*Dataset entries:*
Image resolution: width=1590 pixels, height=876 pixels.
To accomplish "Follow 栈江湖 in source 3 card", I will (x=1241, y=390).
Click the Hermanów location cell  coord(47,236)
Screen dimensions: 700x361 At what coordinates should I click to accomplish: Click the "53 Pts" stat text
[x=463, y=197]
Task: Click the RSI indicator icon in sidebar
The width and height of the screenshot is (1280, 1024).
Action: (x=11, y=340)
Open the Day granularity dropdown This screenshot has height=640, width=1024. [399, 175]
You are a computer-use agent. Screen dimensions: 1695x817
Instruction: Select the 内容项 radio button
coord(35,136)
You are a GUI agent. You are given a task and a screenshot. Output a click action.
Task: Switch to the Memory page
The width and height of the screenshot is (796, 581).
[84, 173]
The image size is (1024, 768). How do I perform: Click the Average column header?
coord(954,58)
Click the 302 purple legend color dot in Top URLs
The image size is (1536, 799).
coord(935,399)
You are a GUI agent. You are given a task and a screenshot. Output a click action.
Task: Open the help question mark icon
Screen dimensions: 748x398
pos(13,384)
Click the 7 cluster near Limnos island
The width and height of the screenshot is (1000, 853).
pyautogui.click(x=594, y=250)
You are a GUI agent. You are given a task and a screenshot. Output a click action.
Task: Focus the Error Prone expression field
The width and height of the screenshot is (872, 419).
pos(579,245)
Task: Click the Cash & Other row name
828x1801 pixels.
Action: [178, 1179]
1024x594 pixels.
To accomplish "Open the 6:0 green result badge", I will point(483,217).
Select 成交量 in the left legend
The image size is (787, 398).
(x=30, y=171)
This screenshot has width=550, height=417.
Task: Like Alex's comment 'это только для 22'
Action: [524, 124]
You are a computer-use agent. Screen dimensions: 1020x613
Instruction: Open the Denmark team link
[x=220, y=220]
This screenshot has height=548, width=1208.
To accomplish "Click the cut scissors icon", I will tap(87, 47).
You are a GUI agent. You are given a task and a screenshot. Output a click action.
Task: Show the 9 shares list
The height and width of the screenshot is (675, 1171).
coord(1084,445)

*Exercise directions:*
The answer is a number alone: how many lines of the data contain the string "legend"?

*Expected answer:*
2